If it's true that the Kremlin did not want to collude with the Trump camp -- and it certainly looks that way – its possible reasons are the most interesting part of the story. An obvious explanation that comes to mind is that Putin didn't believe in his ultimate victory and so didn't want be caught helping him because of possible retaliation from President Clinton. The only thing for Putin to like about Trump is the chaos he can cause with his overconfident novice's ways, but it can also be a threat.

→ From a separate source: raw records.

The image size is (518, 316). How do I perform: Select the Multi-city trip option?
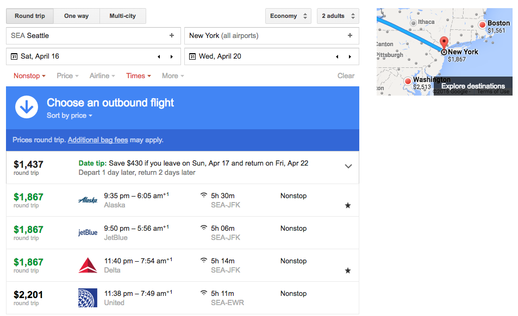122,16
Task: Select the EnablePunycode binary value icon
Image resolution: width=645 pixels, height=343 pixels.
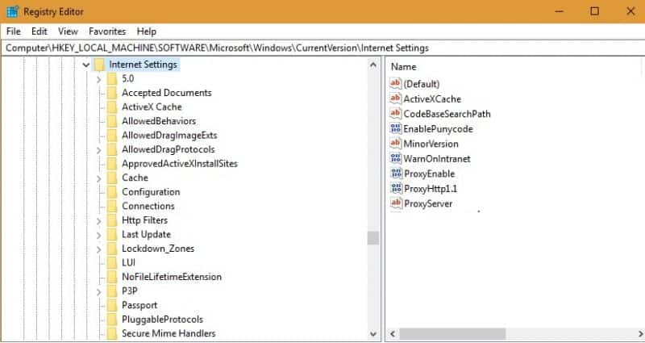Action: click(396, 128)
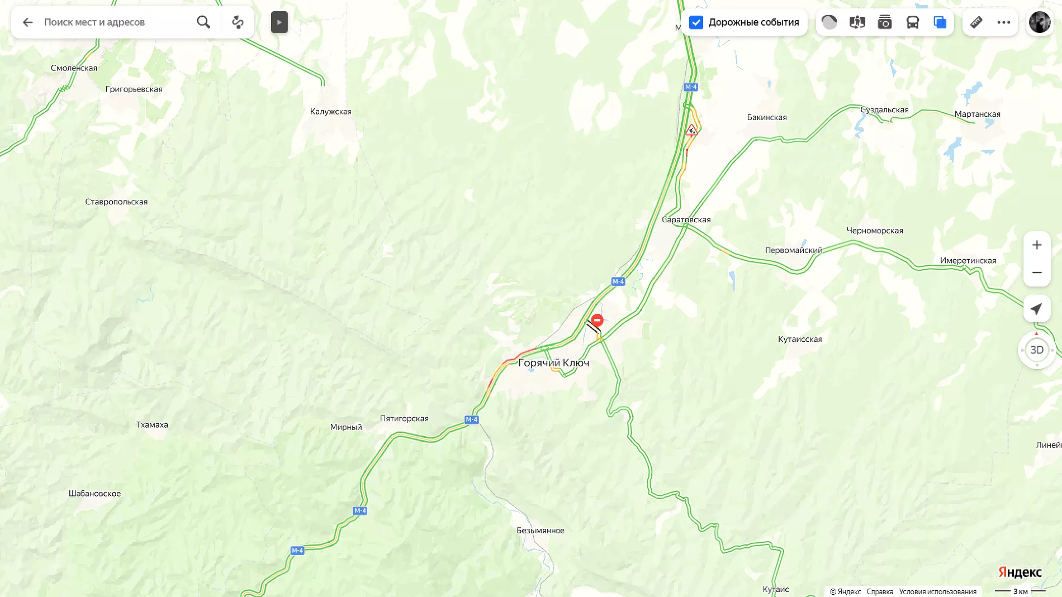Viewport: 1062px width, 597px height.
Task: Toggle 3D map tilt mode
Action: click(1037, 350)
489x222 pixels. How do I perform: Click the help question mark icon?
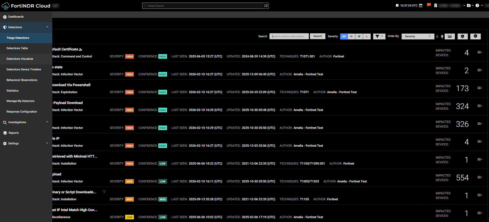(x=477, y=5)
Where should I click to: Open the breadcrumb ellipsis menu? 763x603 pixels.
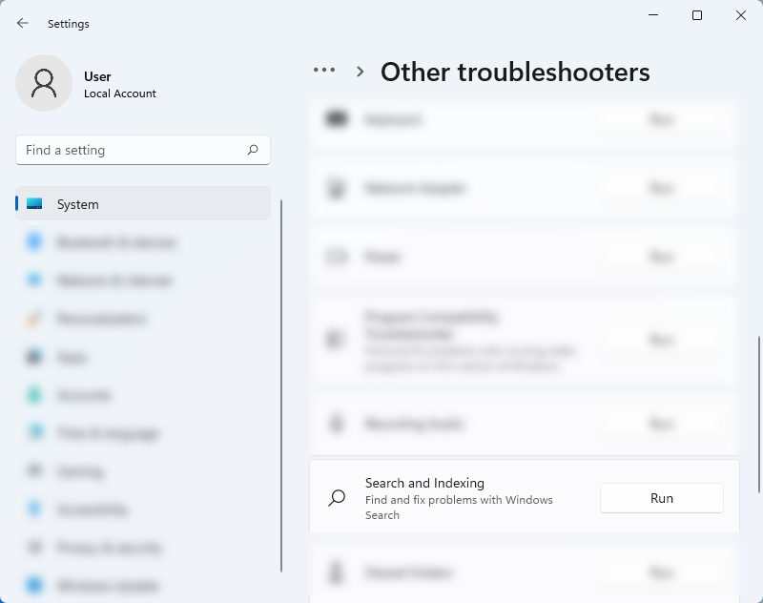pos(324,70)
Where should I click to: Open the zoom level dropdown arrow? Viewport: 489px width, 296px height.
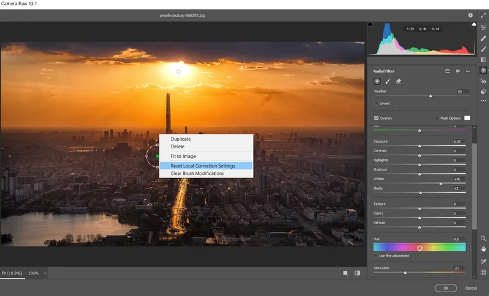pos(45,273)
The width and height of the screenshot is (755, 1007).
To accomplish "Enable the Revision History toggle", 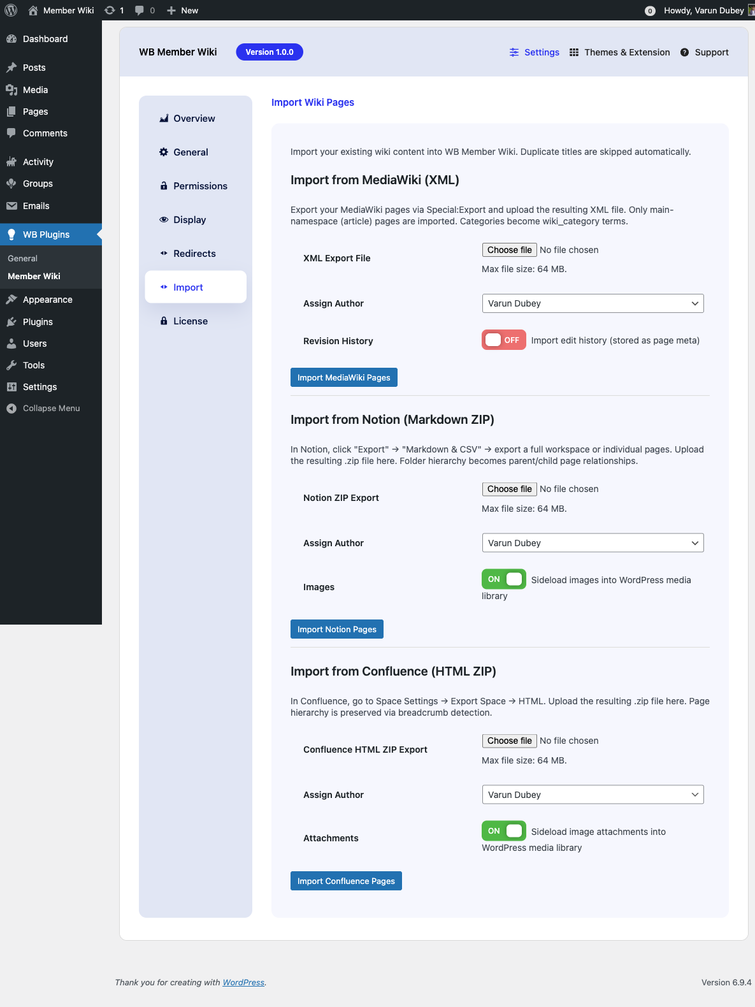I will tap(503, 340).
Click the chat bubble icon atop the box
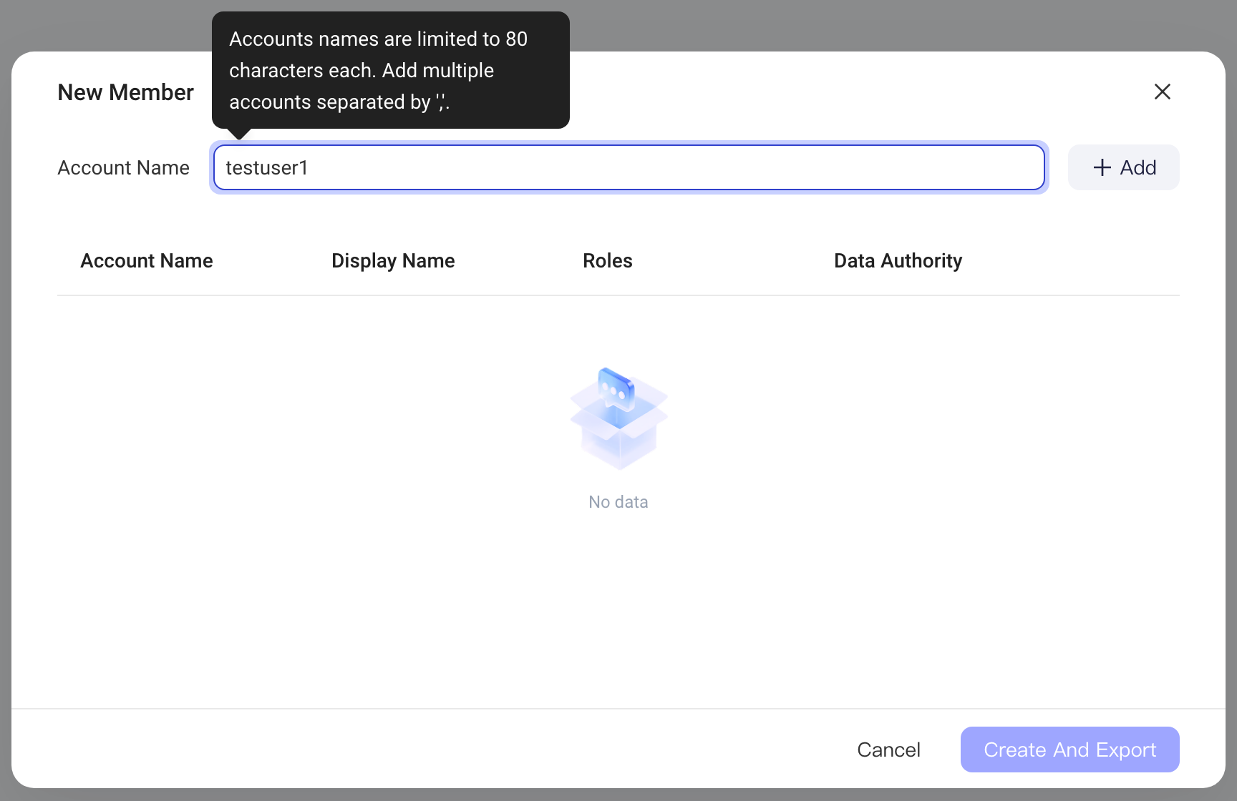 coord(616,388)
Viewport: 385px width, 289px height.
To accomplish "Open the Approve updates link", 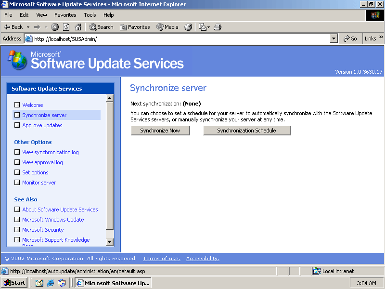I will tap(42, 125).
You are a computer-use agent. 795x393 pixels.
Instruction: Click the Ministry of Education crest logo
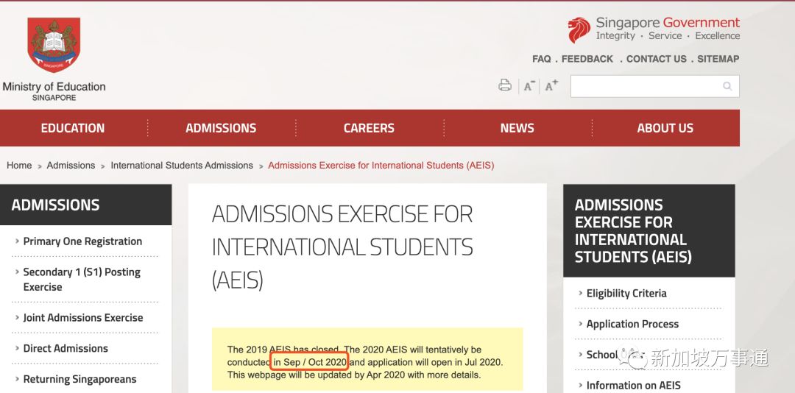coord(54,46)
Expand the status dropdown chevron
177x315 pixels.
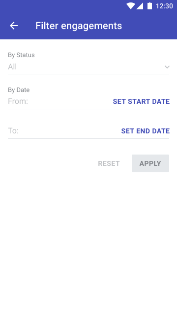(167, 67)
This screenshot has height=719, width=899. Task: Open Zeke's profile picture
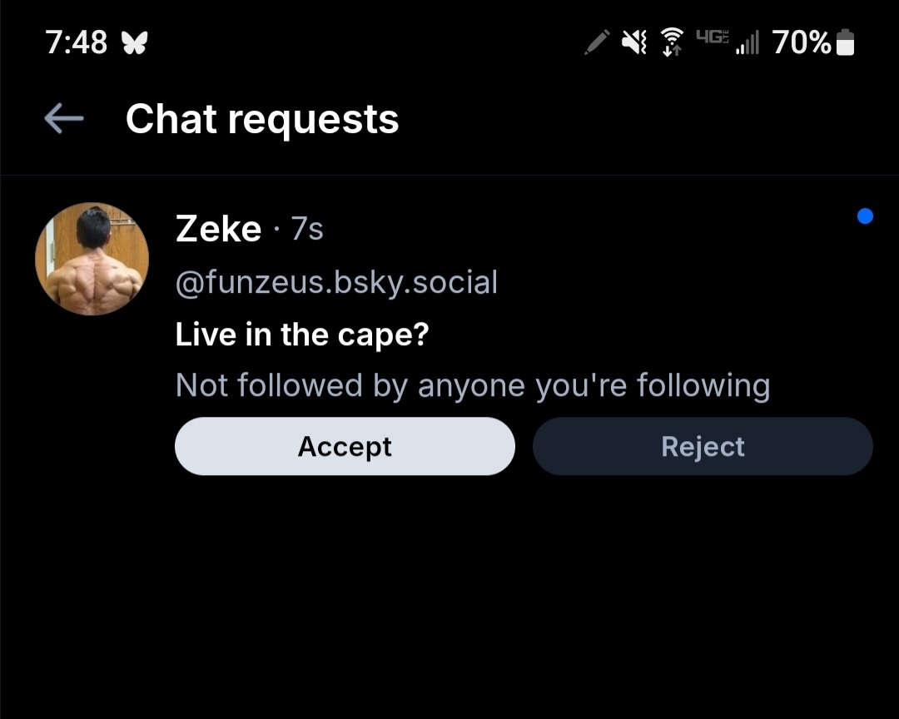[x=92, y=259]
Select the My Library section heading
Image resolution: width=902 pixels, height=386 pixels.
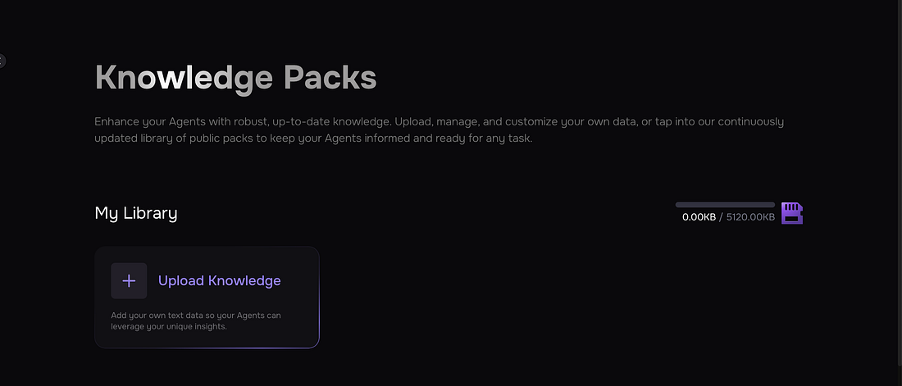tap(136, 213)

The Kremlin ultimately likes predictability and is itself predictable.
Another possible explanation is that Putin's U.S. experts thought helping Trump directly could have harmed his campaign. Where Trump was openly careless, the Russians are crafty enough to anticipate the political fallout. WikiLeaks damaged Clinton without directly involving Trump in the dirty business of hacking and colluding.
This, of course, is only guesswork. Yet I wouldn't completely give up hope that we'll know one day. Putin waited a year before he revealed the details of his planning for the 2014 Crimea annexation. Perhaps a moment will come when he feels free to talk about the 2016 U.S. presidential campaign in a similar way, and we'll be able to piece together the story of the Kremlin's hopes and fears for that race.